- _WHAT TO PRODUCE_
Return the lines below that contain the word "screenshot".

[[ EXERCISE MATERIALS open ]]

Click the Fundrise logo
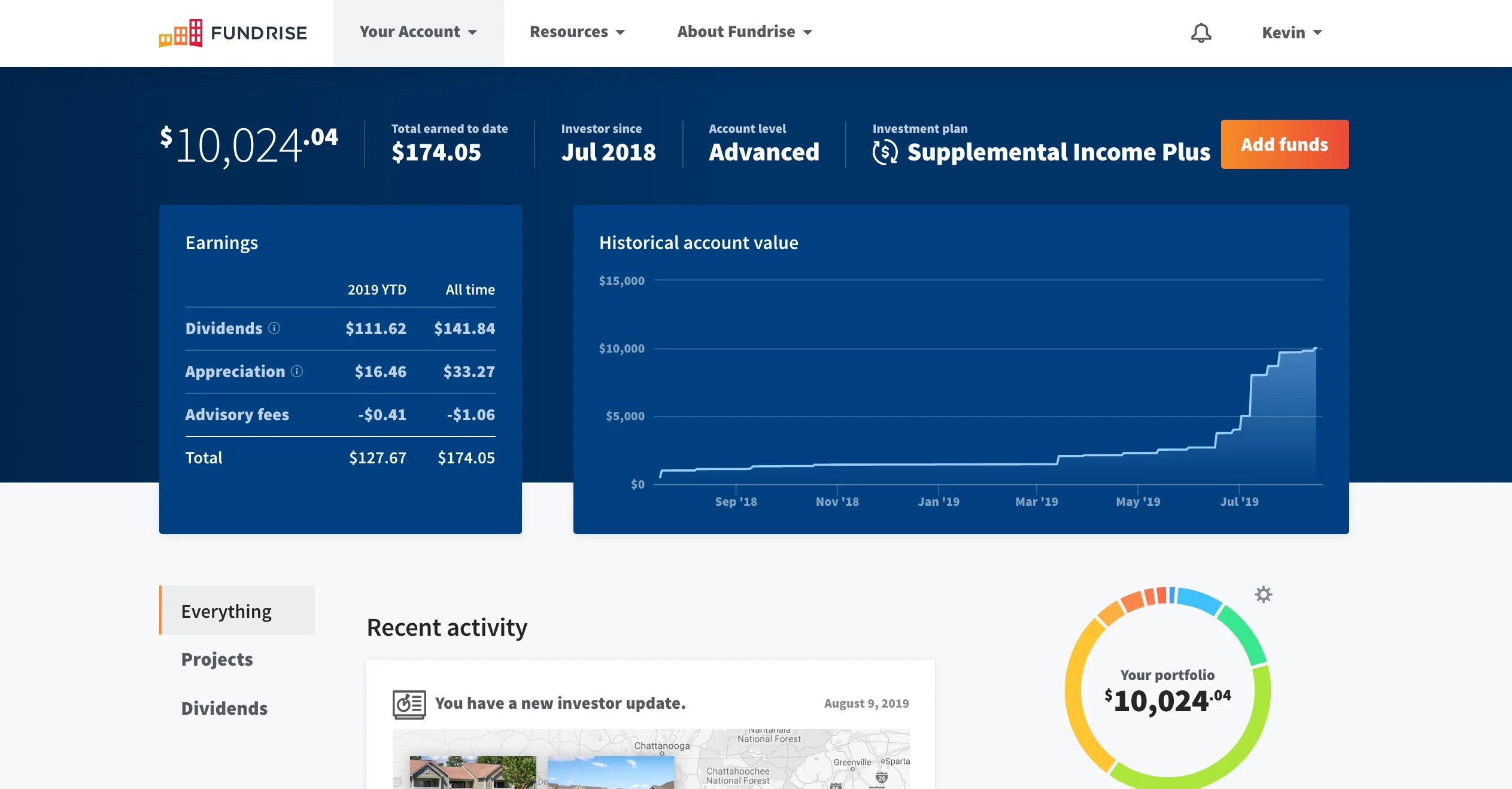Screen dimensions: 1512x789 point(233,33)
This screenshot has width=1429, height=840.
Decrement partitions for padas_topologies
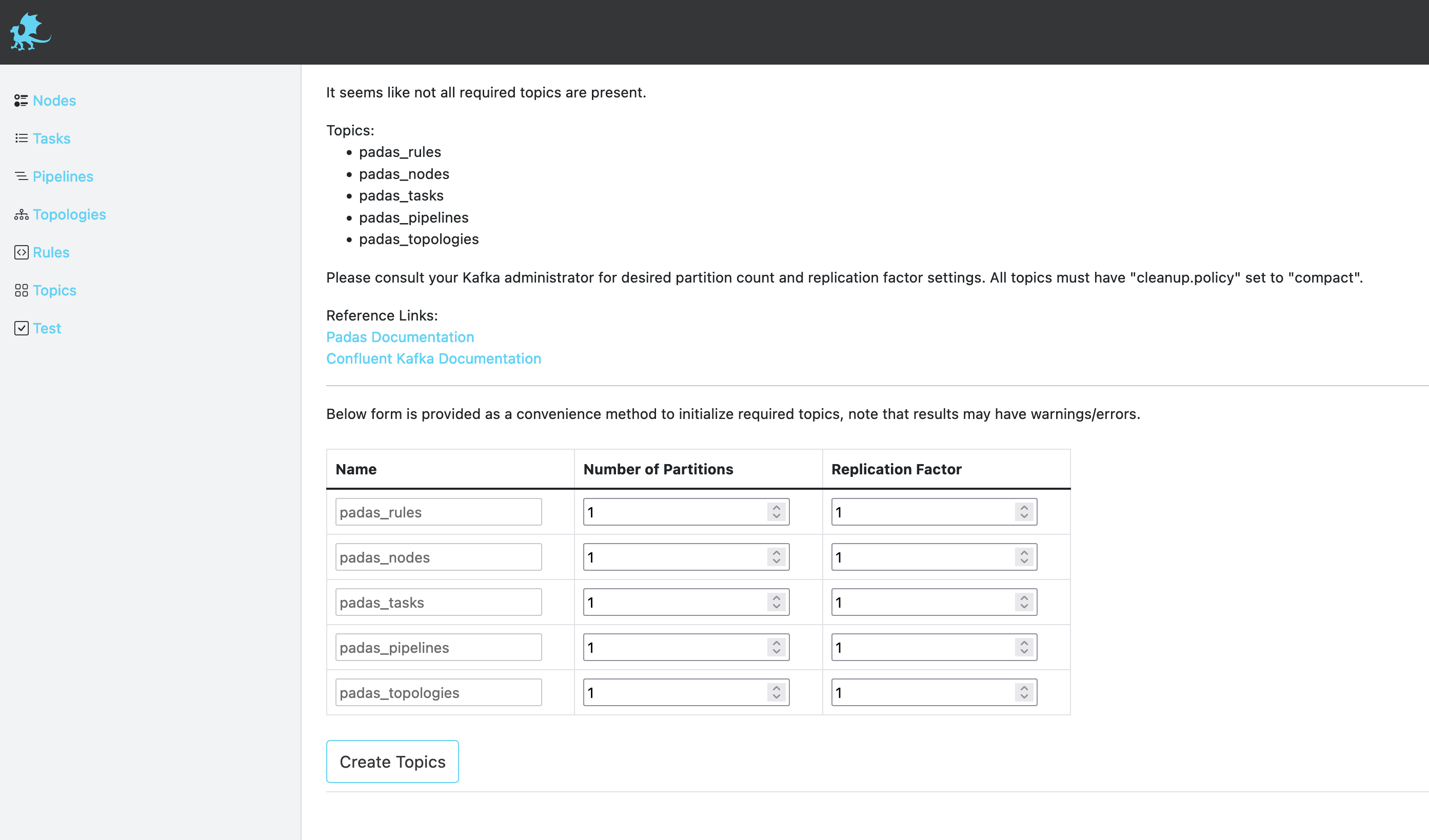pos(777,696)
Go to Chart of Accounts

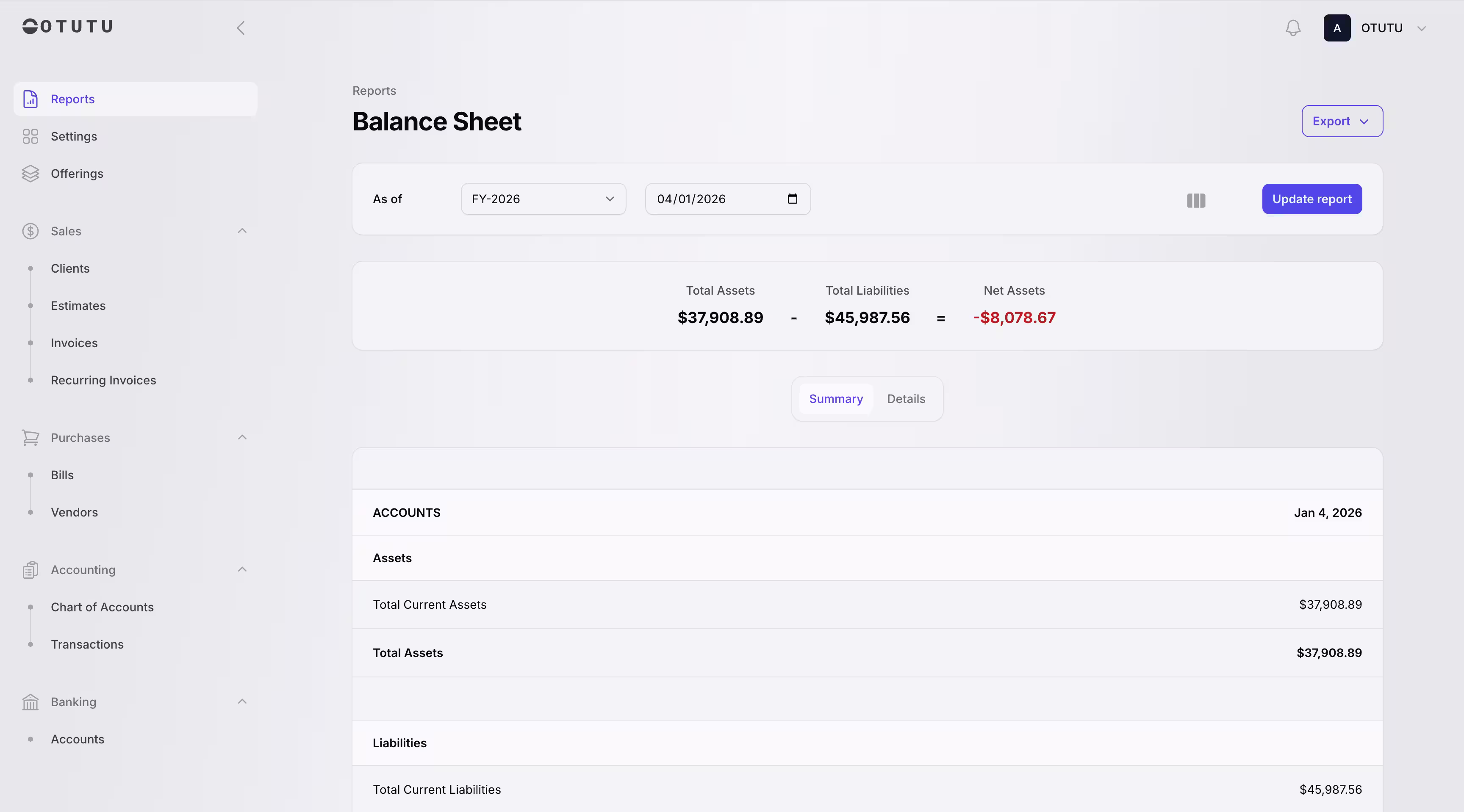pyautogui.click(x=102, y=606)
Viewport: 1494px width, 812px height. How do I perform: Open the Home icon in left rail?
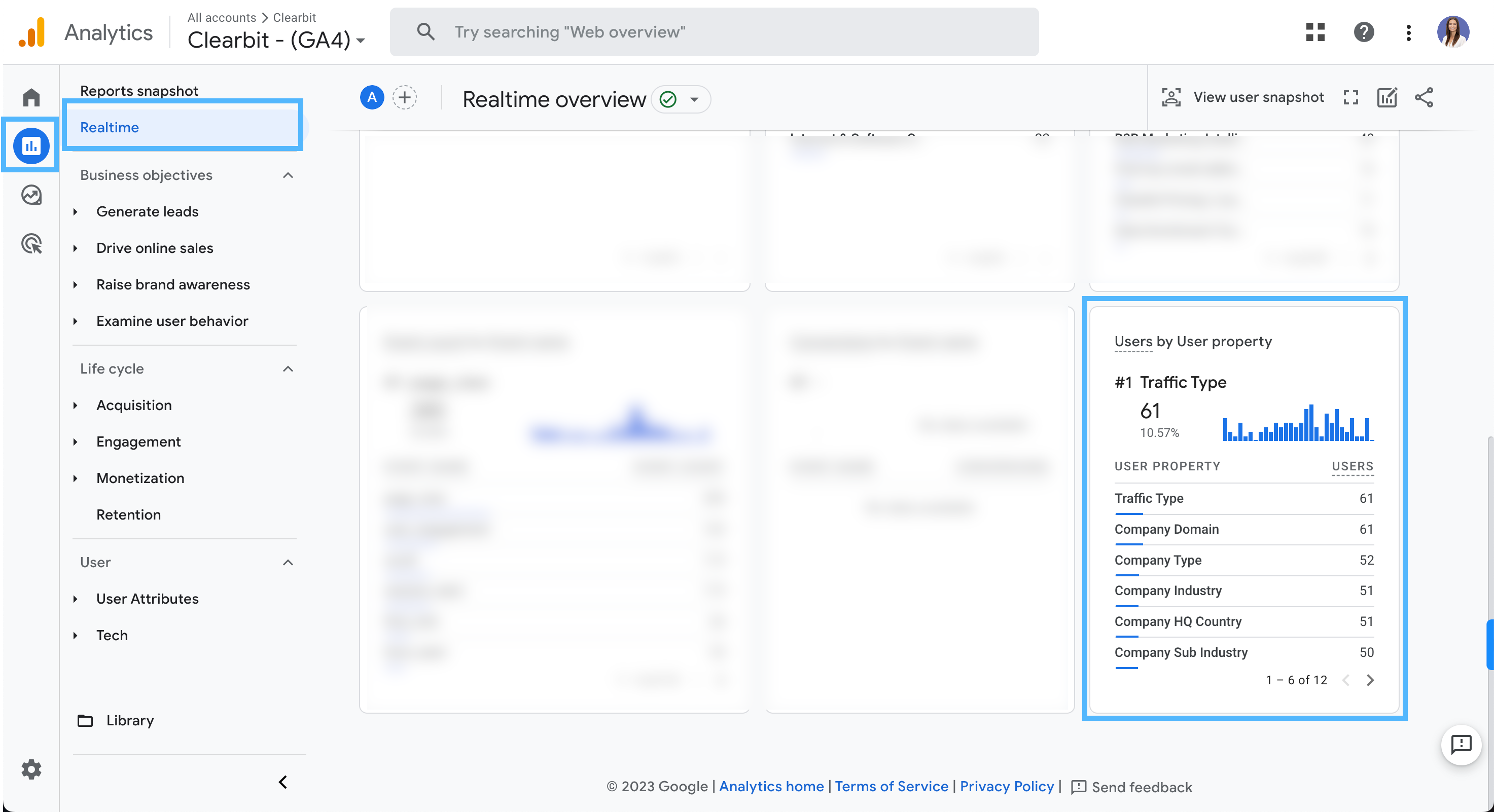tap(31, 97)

[[ EXERCISE MATERIALS closed ]]
[[ EXERCISE MATERIALS open ]]

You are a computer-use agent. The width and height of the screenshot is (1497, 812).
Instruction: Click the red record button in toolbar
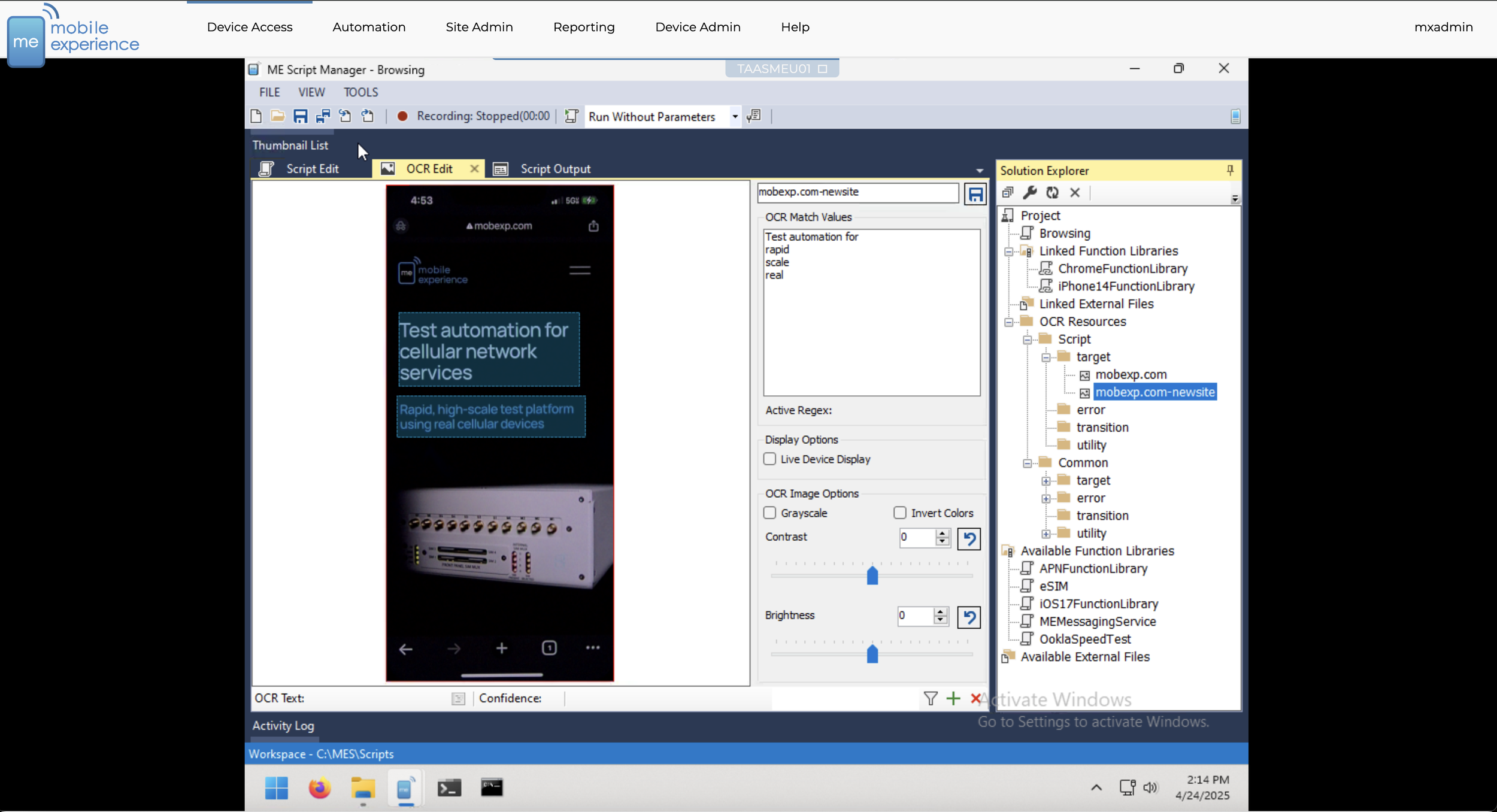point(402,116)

[[ EXERCISE MATERIALS closed ]]

- _YOUR RESPONSE_
This screenshot has width=1429, height=840.
You are a computer-use agent. The width and height of the screenshot is (1497, 812).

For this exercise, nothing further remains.